### Given instruction 1:
Update the listing from its start through the line that contains "pyautogui.click(x=64, y=283)", replacing "screenshot" with "image" and keeping everything else unchanged.
--- START Document excerpt ---
UCMSA Universalis is a multicultural and multidisciplinary student association directly affiliated with the University College Maastricht. It is run by UCM students for UCM students and contributes to both academic and social life at UCM. The association is involved in the organisation of debates, poetry readings, open-mic nights, parties, charity fundraisers, student representation, and other events. Following a structure typical of Maastricht University study associations, it is run by a student board. The Universalis student board consists of an Executive Board, a Social Board, an Academic Board, and an Independent Body. Board positions are traditionally a semester to two semesters long. Active members of the association are organised as committees which provide services for all students at the college. All new students automatically become a member upon enrollment at the college.

Organisation structure 
All positions are democratically elected in a General Assembly of Universalis members with elections organized by the Independent Body in coordination with the outgoing board.

The Executive Board manages the administration of the association via the President, Secretary, and Treasurer. They comprise the legal board of the statutes and are kvk-registered officers of the association. The Executive Board handles the financial, administrative, and long term strategy duties for the association as a whole whilst facilitating the Social and Academic Boards in Semesterly planning. 

There are currently four members on the Social Board: Social Chair, Social Acquisitions Executive, Social Internal Executive, and Social External Executive. Board members serve for one or two semesters after which they can re-apply.  Social Board meetings are held once a week.  Universalis's committees and societies operate under the Social Board, who seek to financially and logistically facilitate all committee activities.

The Academic Board works in parallel with the Social Board, with four members: Academic Chair, Academic Events Coordinator, Academic Internal Executive and Academic External Executive. The Academic Board represents students in working with the University College Maastricht's Board of Studies, who are responsible for evaluating academic courses and affairs. They also organize Academic conferences, guest speakers, academic workshops, and student exchanges with sister colleges. The Academic Board is also supported by a Faculty Council.
--- END Document excerpt ---
--- START Given data ---
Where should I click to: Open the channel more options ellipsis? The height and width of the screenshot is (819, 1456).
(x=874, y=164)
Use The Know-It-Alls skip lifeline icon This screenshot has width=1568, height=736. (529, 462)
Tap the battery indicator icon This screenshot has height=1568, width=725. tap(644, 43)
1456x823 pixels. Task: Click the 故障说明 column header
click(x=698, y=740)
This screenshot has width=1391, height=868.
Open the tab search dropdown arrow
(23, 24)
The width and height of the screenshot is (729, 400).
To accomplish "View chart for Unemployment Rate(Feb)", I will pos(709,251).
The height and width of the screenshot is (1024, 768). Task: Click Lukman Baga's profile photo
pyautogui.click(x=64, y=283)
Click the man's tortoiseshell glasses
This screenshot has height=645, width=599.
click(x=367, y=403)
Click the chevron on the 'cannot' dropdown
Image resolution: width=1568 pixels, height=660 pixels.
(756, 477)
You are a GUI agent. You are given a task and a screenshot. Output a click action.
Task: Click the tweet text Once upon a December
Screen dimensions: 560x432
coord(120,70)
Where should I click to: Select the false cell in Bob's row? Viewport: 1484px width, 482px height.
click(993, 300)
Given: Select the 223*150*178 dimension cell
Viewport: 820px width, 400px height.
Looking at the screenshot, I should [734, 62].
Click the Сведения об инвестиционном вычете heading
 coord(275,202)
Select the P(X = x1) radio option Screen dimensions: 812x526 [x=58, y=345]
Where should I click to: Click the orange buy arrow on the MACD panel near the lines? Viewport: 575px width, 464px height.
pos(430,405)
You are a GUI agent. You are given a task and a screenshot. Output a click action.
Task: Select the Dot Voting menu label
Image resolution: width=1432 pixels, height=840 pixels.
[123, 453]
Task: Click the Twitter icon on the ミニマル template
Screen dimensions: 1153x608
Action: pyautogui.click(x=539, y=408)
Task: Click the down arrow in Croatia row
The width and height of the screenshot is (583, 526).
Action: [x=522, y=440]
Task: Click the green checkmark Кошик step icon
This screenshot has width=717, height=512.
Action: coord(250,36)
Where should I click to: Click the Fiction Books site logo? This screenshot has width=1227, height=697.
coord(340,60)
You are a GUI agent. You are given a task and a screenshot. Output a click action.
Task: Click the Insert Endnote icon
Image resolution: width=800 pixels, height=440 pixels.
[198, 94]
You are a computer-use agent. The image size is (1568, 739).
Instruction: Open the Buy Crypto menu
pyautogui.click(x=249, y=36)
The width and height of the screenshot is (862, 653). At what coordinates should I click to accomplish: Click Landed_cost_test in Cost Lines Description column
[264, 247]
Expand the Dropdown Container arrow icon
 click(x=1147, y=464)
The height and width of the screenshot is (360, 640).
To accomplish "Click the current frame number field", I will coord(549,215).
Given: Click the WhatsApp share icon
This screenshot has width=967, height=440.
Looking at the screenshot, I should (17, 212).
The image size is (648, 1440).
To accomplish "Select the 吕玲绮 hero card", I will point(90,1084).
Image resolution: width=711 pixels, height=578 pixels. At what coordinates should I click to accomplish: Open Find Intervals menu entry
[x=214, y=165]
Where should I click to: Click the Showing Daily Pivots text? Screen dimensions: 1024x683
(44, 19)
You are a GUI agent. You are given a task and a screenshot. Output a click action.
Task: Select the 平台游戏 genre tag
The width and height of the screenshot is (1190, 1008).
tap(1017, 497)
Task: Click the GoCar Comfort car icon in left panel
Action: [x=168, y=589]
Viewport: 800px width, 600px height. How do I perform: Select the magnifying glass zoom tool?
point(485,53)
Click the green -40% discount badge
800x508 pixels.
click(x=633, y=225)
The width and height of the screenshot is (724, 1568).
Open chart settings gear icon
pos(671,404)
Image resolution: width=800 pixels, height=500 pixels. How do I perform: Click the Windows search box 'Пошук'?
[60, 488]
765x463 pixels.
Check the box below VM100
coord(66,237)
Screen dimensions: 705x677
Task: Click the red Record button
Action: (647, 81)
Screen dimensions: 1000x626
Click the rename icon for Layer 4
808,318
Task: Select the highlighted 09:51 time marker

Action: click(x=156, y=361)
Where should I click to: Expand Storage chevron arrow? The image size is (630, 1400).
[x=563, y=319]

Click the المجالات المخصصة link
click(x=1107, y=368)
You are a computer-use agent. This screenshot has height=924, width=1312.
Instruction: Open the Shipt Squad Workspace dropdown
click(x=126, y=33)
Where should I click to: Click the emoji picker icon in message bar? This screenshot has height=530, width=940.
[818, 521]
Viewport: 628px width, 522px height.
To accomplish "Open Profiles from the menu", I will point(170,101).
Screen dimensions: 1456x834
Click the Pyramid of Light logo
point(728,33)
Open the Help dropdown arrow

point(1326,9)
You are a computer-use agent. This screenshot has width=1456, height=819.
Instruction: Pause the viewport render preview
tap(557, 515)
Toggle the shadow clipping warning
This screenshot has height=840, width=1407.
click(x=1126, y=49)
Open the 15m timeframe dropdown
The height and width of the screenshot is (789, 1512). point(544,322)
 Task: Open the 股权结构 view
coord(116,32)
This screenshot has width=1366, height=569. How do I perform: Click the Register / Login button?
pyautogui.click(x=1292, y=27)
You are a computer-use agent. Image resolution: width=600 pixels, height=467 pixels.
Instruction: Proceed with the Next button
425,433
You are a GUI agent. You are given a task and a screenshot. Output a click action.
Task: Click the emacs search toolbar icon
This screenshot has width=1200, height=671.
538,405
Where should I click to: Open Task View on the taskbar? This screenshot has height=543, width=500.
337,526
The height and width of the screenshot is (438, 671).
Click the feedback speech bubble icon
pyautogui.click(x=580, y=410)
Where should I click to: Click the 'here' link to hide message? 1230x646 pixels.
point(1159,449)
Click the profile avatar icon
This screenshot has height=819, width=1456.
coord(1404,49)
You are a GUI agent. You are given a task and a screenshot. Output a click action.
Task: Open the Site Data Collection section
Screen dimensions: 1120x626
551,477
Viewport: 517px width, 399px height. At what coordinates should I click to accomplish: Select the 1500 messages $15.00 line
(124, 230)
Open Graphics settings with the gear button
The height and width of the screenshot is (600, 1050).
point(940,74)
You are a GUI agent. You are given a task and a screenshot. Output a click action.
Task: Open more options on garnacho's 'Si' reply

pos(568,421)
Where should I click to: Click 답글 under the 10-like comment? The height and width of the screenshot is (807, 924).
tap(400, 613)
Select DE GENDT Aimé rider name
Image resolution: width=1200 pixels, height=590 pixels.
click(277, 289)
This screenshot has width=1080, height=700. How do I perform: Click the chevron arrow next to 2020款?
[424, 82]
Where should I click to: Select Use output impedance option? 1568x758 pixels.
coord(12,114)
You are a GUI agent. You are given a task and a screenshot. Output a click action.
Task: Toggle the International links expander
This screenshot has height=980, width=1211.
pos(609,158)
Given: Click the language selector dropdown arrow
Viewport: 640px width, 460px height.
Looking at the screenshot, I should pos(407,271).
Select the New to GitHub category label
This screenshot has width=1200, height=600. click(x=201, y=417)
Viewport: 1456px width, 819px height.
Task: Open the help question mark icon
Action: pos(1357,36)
--- END Given data ---
### Given instruction 2:
Write out the stretch of the UCMSA Universalis text from "Organisation structure" through "the outgoing board.".

### Task output 1:
Where should I click to: Open the channel more options ellipsis? The height and width of the image is (819, 1456).
(x=874, y=164)
Use The Know-It-Alls skip lifeline icon This image has width=1568, height=736. (529, 462)
Tap the battery indicator icon This image has height=1568, width=725. tap(644, 43)
1456x823 pixels. Task: Click the 故障说明 column header
click(x=698, y=740)
This image has width=1391, height=868.
Open the tab search dropdown arrow
(23, 24)
The width and height of the image is (729, 400).
To accomplish "View chart for Unemployment Rate(Feb)", I will pos(709,251).
The height and width of the image is (1024, 768). Task: Click Lukman Baga's profile photo
pyautogui.click(x=64, y=283)

### Task output 2:
Organisation structure 
All positions are democratically elected in a General Assembly of Universalis members with elections organized by the Independent Body in coordination with the outgoing board.